DEATH CERTIFICATE

SHELBY CLARKE

Date  08 May 1934
Cert:  13927
Place of Death: Voting Pct.:  41 N. Martin, Beaver Valley Hospital, Floyd Co., Ky.
Full Name:  Shelby CLARKE
Residence:  Hindman, Ky.
Length of Residence: (blank)
Sex, Color or Race, Marital Status:  Male, White, Single
Husband or Wife of:  (blank)
Date of Birth:  01 August 1908
Age: 26 years, 09 months, 08 days
Occupation:  Drugest, Own Store
Birthplace:  Knott Co., Ky.
Father Name:  George CLARKE
Birthplace Father:  Greenup Co., Ky.
Mother Maiden Name:  Lucinda HAYS
Birthplace Mother:  Knott Co., Ky.
Informant/Address:  George CLARKE, Hindman, Ky.

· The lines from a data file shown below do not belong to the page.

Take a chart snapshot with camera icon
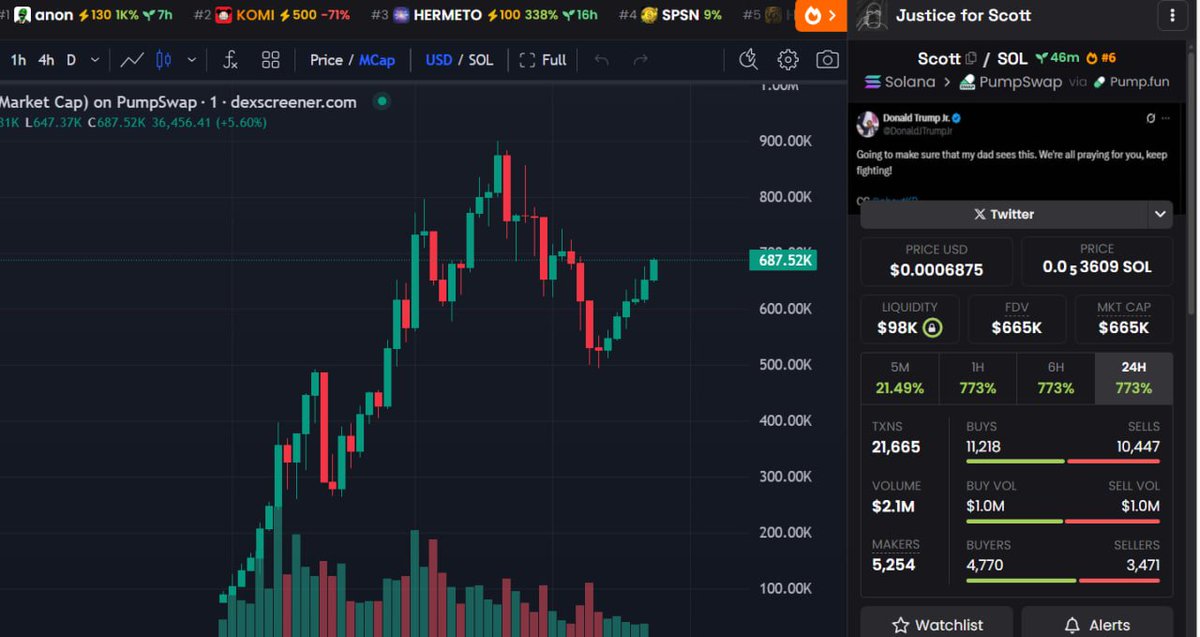1200x637 pixels. coord(827,60)
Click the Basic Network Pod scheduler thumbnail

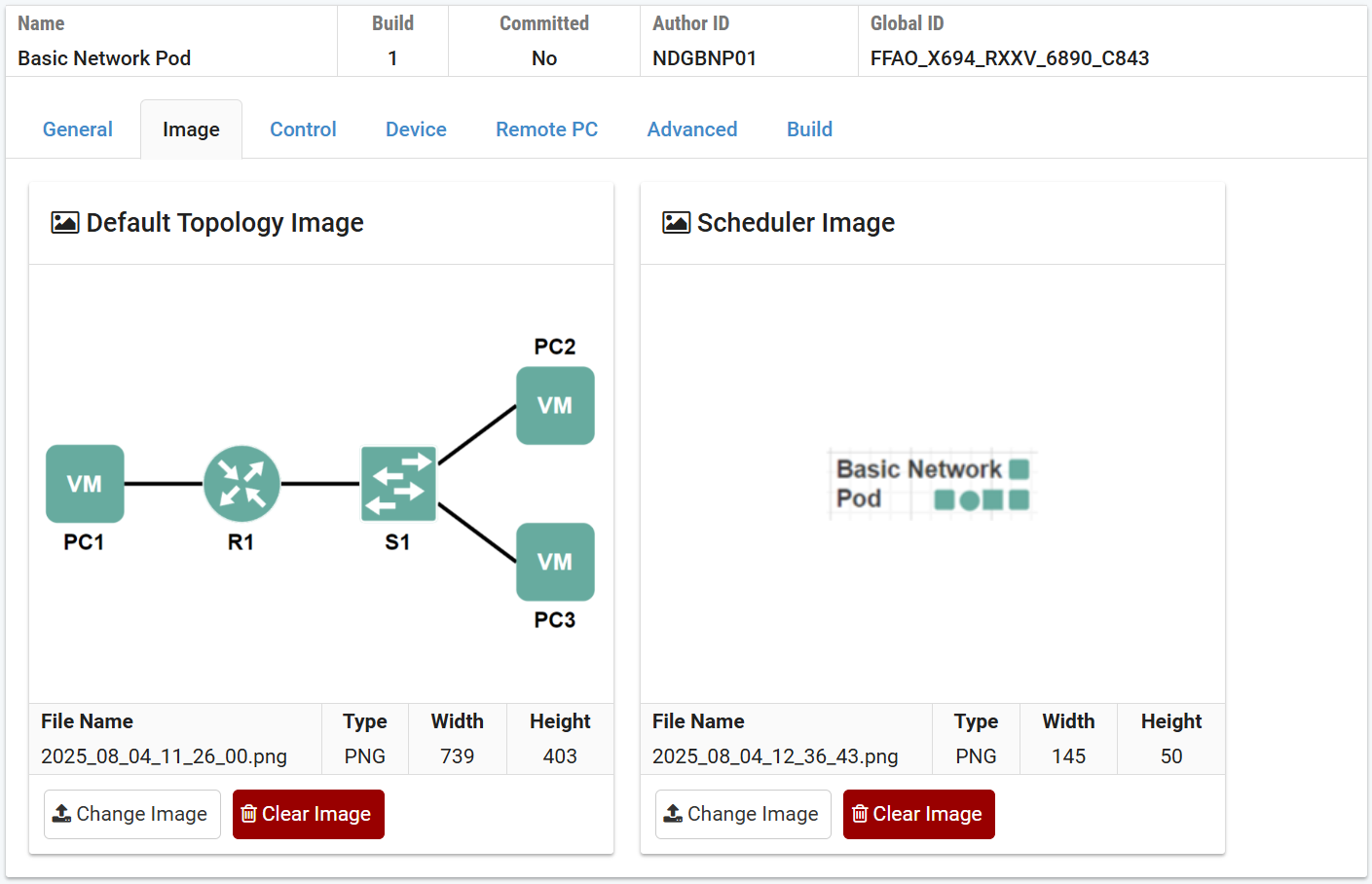(932, 484)
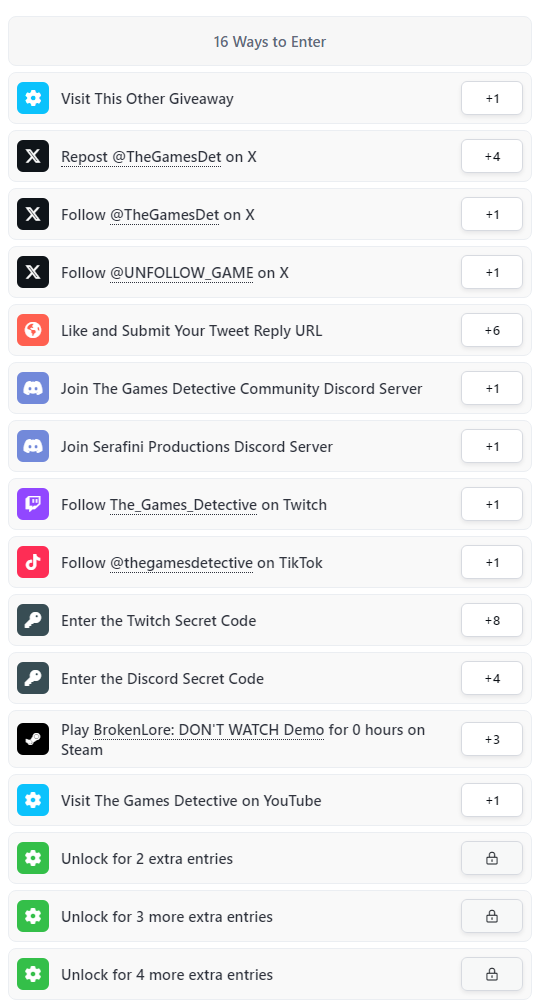Click the Discord icon for Serafini Productions server
The width and height of the screenshot is (540, 1006).
pyautogui.click(x=33, y=447)
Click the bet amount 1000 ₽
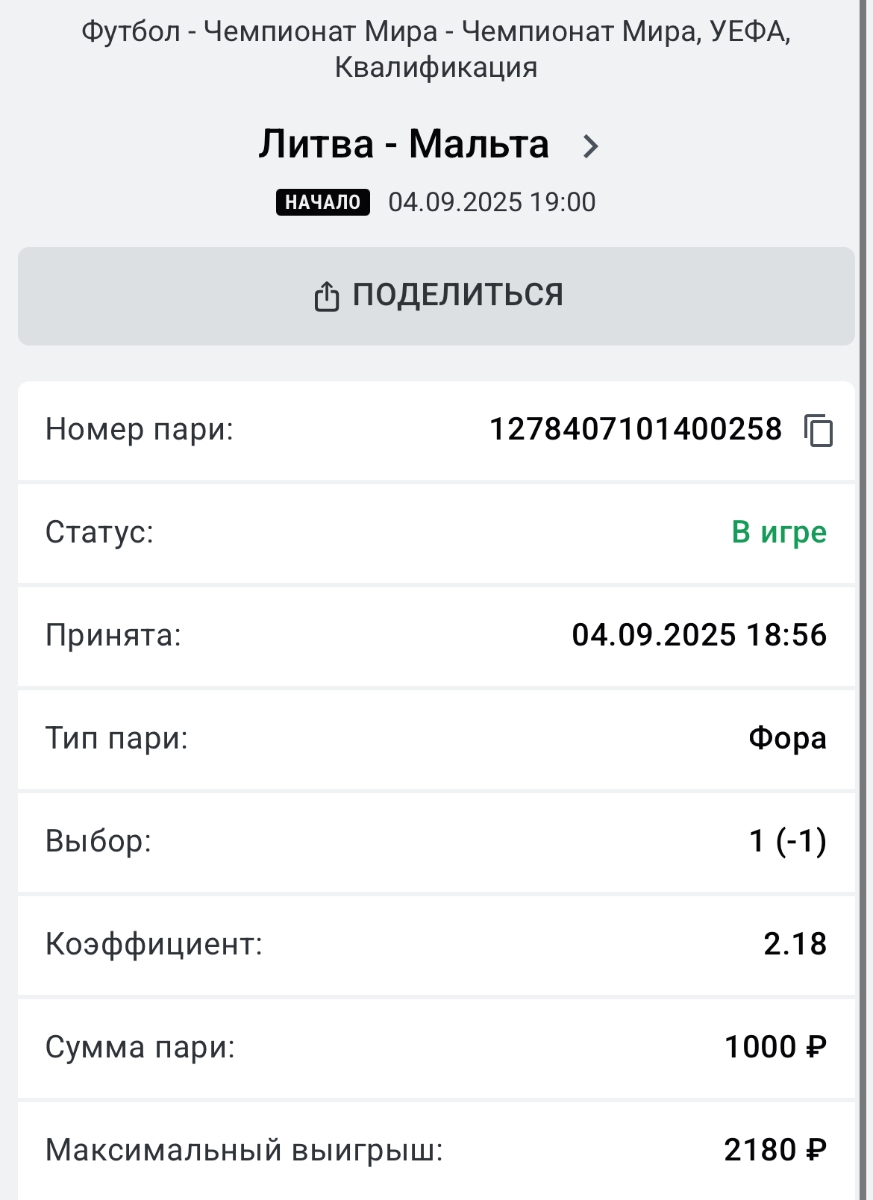 click(x=776, y=1048)
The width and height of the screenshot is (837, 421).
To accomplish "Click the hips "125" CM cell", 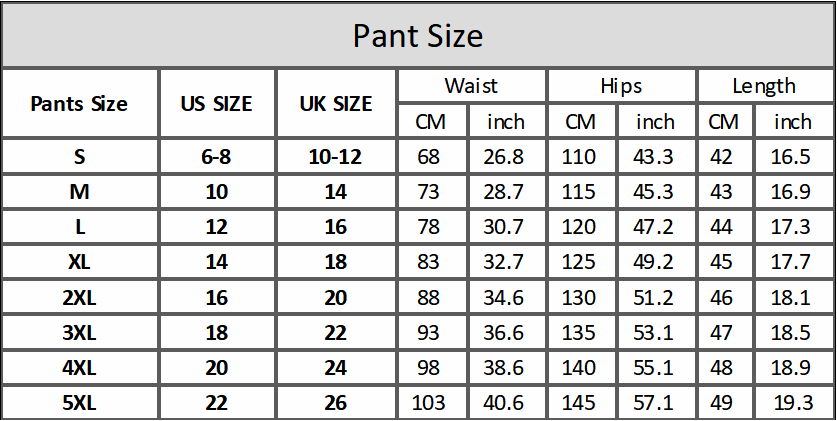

Burial Cremation Removal Place:  Hindman, Ky.
Date:  10 May 1934
Undertaker/Address:  Preston Ray, Jaspoon, Ky.
Filed:  09 May 1934
Registrar:  Mrs. W. L. Stumbo
Death of Date:  08 May 1934
I hereby certify, That I attended deceased from 07 May 1934 to 08 May 1934, that I last saw him alive on 07 May 1934, death is said to have occurred on the date stated above, at 4:15 p.m.
Cause of Death:  Gun shot wound
Date of onset: (blank)
Contributory causes: (blank)
Name of operation: (blank)
Accident, suicide, homicide: (blank)
Date of Injury: (blank)
Where did injury occur: (blank)
Specify whether injury occurred industry, home, public place:
Manner of injury: (blank)
Nature of injury: (blank)
Related to occupation: (blank)
Signed/Address:  W. L. Stumbo, Martin, Ky.